My prior work has looked at what the student experience of marketisation in Higher Education is. Here, I was looking for a similar thing with the broader phenomena of austerity as my focus. What is the every day experience of austerity for these organizations... 8/?
and the young people they support? What are its sensations - what does it feel like, make us think, do, or have done to us? 9/?
This research draws on about two years of participant observation and participatory design with charities who provide support services to young people they consider 'vulnerable' and the young people they support. Mostly this has been care-experienced young people. 10/?
(a quick note on vulnerability: the classification of 'vulnerability' is an important marker for these organizations that I'll return to another time - probably in another presentation - but it's important to note that these orgs and funders of these orgs consider the... 11/?
young people they support to be vulnerable - this is no mark of whether these young people actually ARE vulnerable, or susceptible to greater harm. The label of 'vulnerable' person is hugely stigmatizing, and we should move away from it. But as I say - these orgs... 12/?
consider these young people to be vulnerable and that's why this is important).

So how are these organizations and young people existing, at the tail-end of austerity, years after it started, when things have become deeply embedded? 13/?
The clearest thing I found in my research was the centrality of "evaluation". Wherever I went, people were talking about how to evaluate the work they were doing and how to ensure any work they did could measure changes in a young person's "outcomes". 14/?

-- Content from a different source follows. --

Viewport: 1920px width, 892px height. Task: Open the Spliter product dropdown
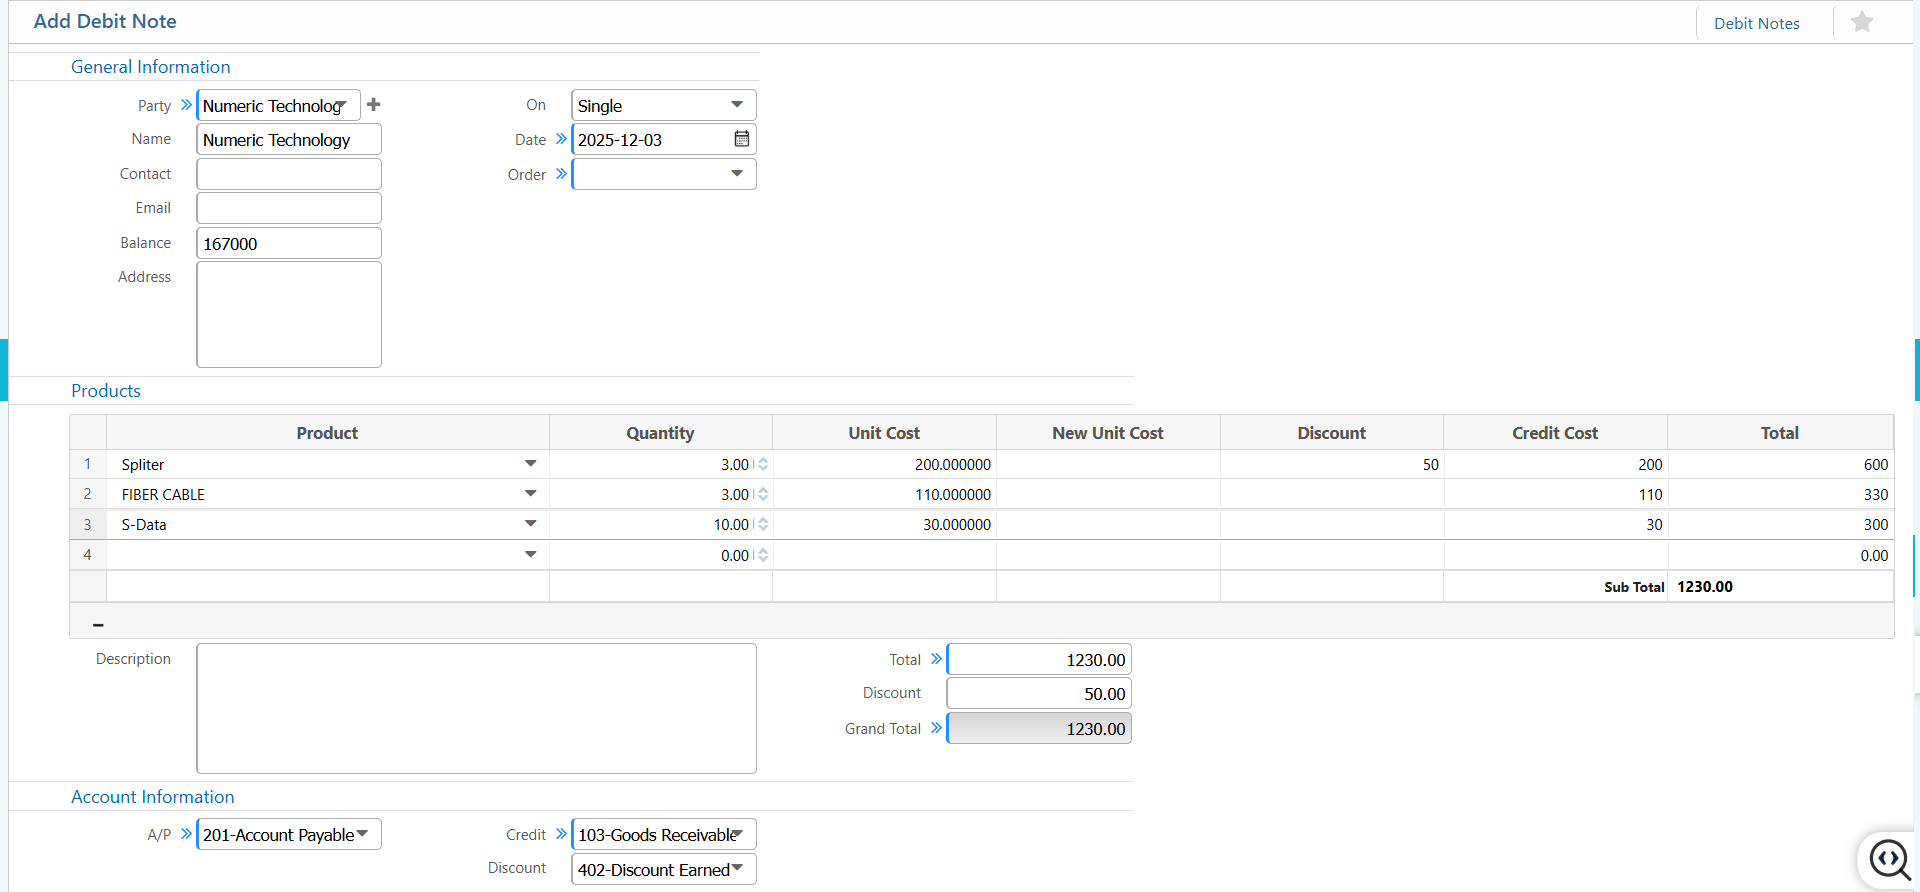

Evaluation can be a good thing - it can allow an org to be responsive, to understand what's going on, to celebrate successes, and to learn from mistakes. What I often found was much more tokenistic than this, and instead centered on "how to play the numbers game". 15/?
A critical question in evaluation is always "what's happening, and how do we know what's happening?". Yet what I found most often was a separation between managers, who believed in a need for evaluation, and frontline workers, who didn't have the skills or time to do it. 16/?
Trying to understand what to measure brings us to "outcomes". These are what a young person takes away from a project or intervention, and are typically measured numerically. A young person might move from a 3 to a 7 in self-awareness, or move from a 6 to a 4 in teamwork. 17/?
Importantly, changes in these outcomes are linked to the funding orgs receive. If an org can't show an increase in positive outcomes for young people, then they might be subject to sanctions from a funder, including limited access to further funding or resources. 18/?
One organization was obsessed with outcomes because they needed to be able to defend to their funders "why we're spending all that money". All of this measuring, keeping track and defending requires a lot of justification. 19/?
These justifications often look like accountability structures. It's telling the funder what you've been doing. It's telling the funder this intervention does work, and that one doesn't. It's telling the local authority you're doing really good in this piece of work. 20/?
The problem is, the ability to make these justifications becomes central, and starts taking priority. If orgs can't deliver these justifications to their funders or partners, then they might suffer. So they might fudge the details a little. Tell white lies. 21/?
One worker told me how when they were new to their job, they were writing an evaluation for a funder and explained that they had moved a session from the location written in the funding bid to a different town, a few miles away. They were back and forth with... 22/?
the funder for 6 months, defending the changes and their lack of practical impact because they provide transport for everyone to venues anyway. When they told their manager what they'd done, they were told "that's not how we do it". 23/?
So the details of reports to funders and similar documents are a bit off. That's okay, right? They're only doing it because they know the funder will have a problem with it, and it's only small details. Except they're not working with great data in the first place. 24/?